İstanbul’a ve birisine (Feriha mı, Neşe mi) tutkulu oluşunda da anlaşılmaz bir şey yoktu da, şu mokasen ayakkabılar… Onların hayâtında kapladığı yerin eni boyu neydi, bulup çıkaramıyordum.

İpuçları varmış meğer. Örneğin, bir boy fotoğrafından yola çıkarak ayakkabıların anlamına varılabilirmiş. Dr. Doğan Işıksaçan’ın bel omurlarıyla ilgili sıkıntıları vardı.

Birbirlerine kenetlenerek belli bir düzen içinde bir sıra oluşturmaları gereken bu omurlardan bazıları yerlerinde duramamış, ortalarındaki delikten akıllı uslu akıp giden omuriliği de peşlerinden sürükleyerek üç milim sağa beş milim sola kaymışlardı.
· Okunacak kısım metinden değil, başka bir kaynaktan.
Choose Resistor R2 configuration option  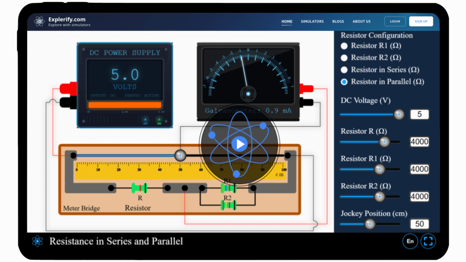pos(344,58)
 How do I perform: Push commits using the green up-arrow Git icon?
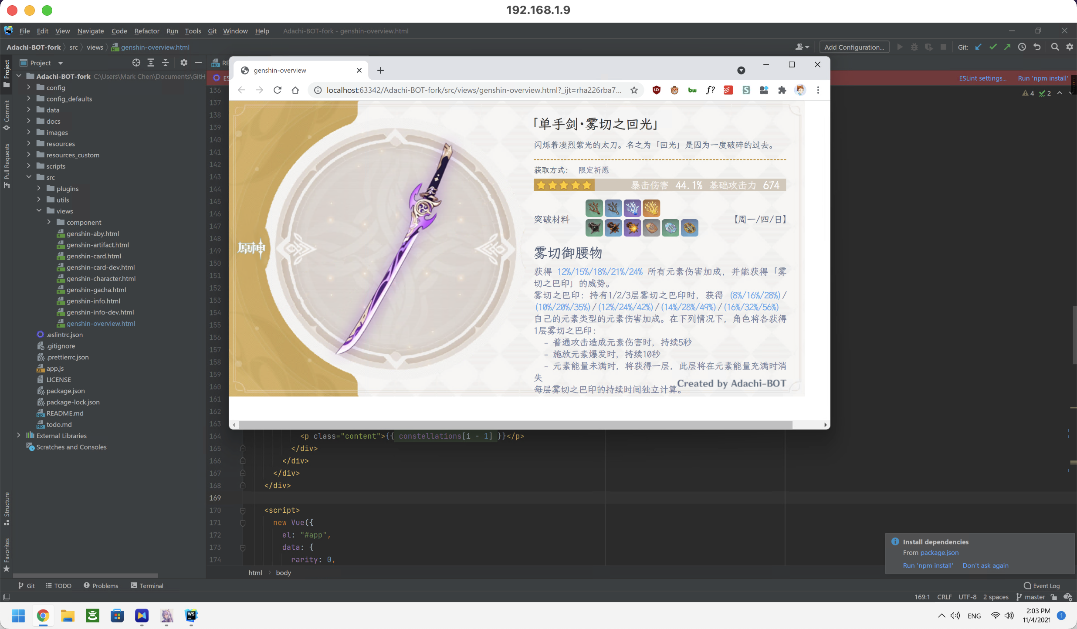point(1007,47)

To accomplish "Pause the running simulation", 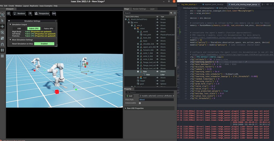I will [x=2, y=50].
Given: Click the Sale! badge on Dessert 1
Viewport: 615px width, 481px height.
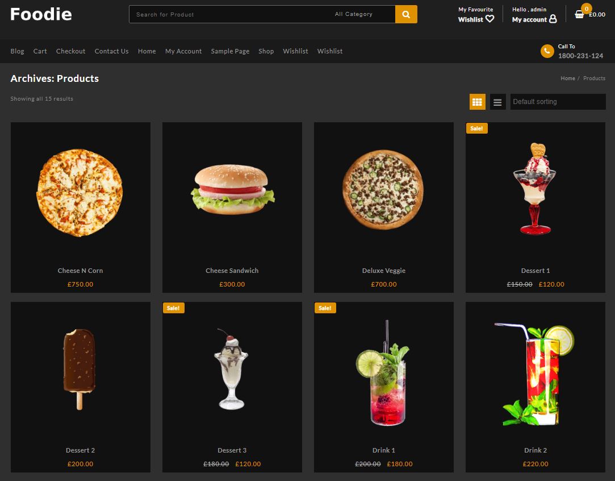Looking at the screenshot, I should pyautogui.click(x=476, y=128).
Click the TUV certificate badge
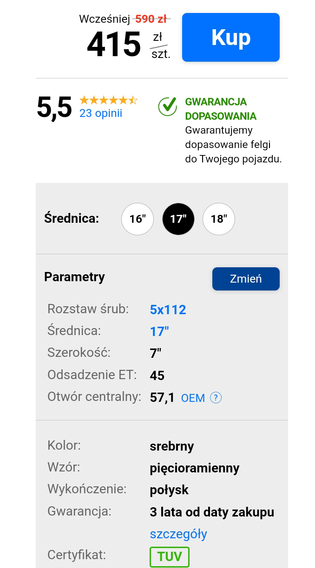Screen dimensions: 315x568 tap(170, 556)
Kara röntgen kâğıtlarına düşmüş beyaz biçimlere bakanlar, hımm demişlerdi, hernie diskal, evet! Sıkıntıları gündelik yaşamını aksatmaya başlayınca, Dr. Doğan Işıksaçan kalktı Paris’e, bu işlerden anlayanların görev yaptığı bir hastaneye gitti ve orada yeşil örtülerin altına yüzükoyun uzandı.
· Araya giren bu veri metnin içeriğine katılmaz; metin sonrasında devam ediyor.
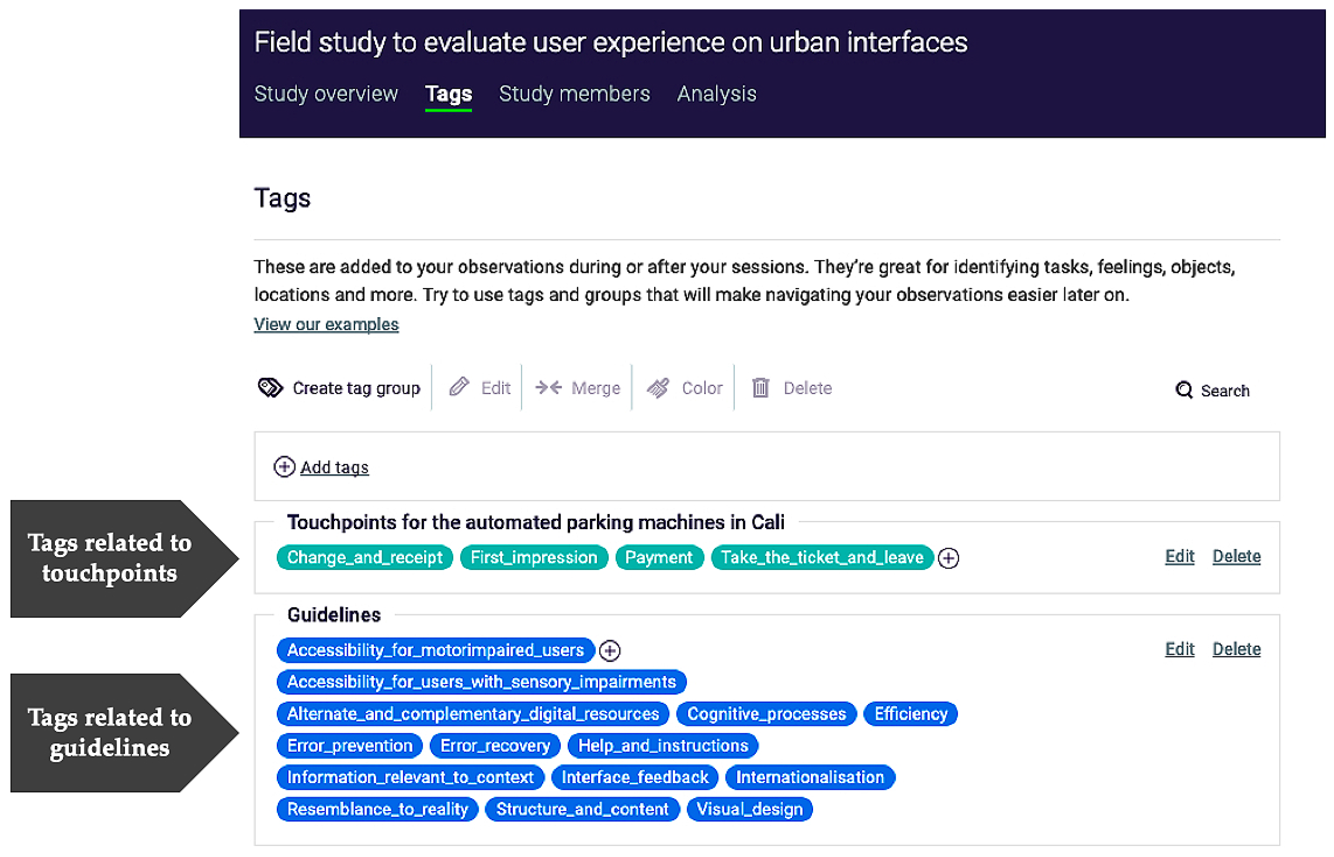Click the Create tag group icon
Image resolution: width=1334 pixels, height=857 pixels.
270,388
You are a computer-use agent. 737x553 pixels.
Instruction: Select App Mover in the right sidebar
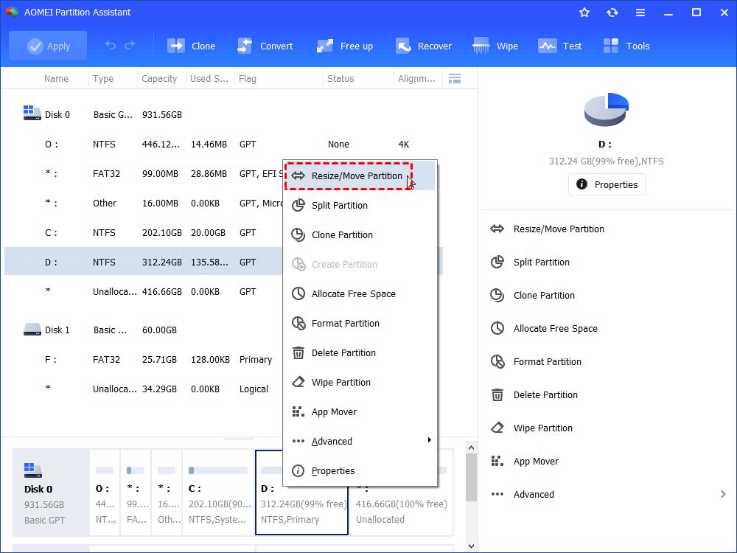(x=536, y=461)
Narkozun etkisi geçtikten sonra, sağına soluna ve gövdesinin uçlarına kulak kabarttı, kendini dinledi ve bacaklarına söz geçiremediğini anladı. Hastaneden, onun adına sipariş edilen bir tekerlekli sandalyeyle; bu sandalyeye, bir iskelenin ucunda asılı duran aşınmış bir traktör lastiği gibi bağlanmış olarak ayrıldı.

Onun başı yoktu
Benim ayaklarım
Benim sonum yoktu
Ilık bir kandı alnıma yapışık
Soğuk bir reklamdı (Hernie Discal)

Bu dizeleri yazdı, ayakta duramayışını yazdı, boyası bozulmayan ayakkabılarını, Biblo mokasenlerini yazdı ve bu yazma sürecini, kedinin yeni görevi olarak tanımladı. Yazdığı şiirleri kitap düzeninde bir sıraya soktu. Birinci sayfaya,

Bir gün Minerva kedi yengeç
Bir gün kedi yengeç Minerva
Kıskaçla kuyrukla güzellikle
Kuyrukla güzellikle kıskaçla
Aklın adımına uydular

dizelerini koydu ve yayıncısına, kitabını Neşe’ye ithaf edeceğini söyledi. Sonra bir şey daha ekledi: “Kitabın arka kapağına ayakta çekilmiş bir resmimi koyalım.”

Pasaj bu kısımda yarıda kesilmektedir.